WHAT IS BEING ASKED: Write out, without any change, the lines in the material below that run from the line with "Given: Click the chart title 澳巴发运港口压港统计" through the line with "Given: Launch Google Chrome from the taskbar", both included.

* * *

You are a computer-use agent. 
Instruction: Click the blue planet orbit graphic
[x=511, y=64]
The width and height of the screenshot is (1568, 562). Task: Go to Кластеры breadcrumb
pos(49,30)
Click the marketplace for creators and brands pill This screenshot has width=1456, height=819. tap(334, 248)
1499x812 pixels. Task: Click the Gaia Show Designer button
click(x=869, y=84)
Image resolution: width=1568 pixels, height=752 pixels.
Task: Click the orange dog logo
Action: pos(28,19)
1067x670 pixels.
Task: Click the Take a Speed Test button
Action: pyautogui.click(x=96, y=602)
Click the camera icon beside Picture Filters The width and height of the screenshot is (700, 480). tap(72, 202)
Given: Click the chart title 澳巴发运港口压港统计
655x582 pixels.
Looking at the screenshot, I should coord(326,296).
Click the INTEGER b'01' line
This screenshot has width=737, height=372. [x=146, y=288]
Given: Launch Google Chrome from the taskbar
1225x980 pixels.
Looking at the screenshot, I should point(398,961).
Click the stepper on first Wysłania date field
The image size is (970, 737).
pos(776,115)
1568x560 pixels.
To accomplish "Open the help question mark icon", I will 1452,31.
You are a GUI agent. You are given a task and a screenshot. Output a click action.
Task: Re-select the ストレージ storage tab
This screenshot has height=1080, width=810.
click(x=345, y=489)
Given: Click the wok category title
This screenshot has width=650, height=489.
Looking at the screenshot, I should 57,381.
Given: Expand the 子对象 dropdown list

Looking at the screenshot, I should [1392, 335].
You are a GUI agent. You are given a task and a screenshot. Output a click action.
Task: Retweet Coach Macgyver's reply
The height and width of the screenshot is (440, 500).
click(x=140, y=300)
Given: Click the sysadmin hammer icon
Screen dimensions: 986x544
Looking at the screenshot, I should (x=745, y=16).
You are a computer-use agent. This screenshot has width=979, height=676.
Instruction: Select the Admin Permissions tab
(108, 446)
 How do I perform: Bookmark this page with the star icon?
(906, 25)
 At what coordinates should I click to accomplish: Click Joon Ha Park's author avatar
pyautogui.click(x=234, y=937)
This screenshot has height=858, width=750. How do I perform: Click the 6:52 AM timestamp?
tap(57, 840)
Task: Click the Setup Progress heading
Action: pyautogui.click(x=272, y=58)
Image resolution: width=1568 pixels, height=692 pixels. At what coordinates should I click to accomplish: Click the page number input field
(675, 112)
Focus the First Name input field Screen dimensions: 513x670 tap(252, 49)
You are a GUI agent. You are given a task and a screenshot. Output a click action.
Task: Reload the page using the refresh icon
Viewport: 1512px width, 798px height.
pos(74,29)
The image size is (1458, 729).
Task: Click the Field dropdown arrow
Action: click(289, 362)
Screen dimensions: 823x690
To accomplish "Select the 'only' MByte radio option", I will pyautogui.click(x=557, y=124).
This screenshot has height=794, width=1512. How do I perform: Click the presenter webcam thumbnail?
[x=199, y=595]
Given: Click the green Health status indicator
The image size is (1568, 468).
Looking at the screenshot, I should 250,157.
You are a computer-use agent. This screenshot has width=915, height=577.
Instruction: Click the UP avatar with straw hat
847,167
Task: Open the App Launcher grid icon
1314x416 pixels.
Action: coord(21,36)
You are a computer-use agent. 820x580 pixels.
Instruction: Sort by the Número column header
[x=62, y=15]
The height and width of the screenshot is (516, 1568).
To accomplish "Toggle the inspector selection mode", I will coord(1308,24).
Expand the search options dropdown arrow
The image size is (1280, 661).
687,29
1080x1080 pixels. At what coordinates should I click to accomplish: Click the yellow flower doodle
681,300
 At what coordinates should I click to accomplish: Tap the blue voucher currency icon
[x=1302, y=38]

* * *

TASK OUTPUT:
Given: Click the chart title 澳巴发运港口压港统计
655x582 pixels.
Looking at the screenshot, I should coord(326,296).
Click the INTEGER b'01' line
This screenshot has width=737, height=372. [x=146, y=288]
Given: Launch Google Chrome from the taskbar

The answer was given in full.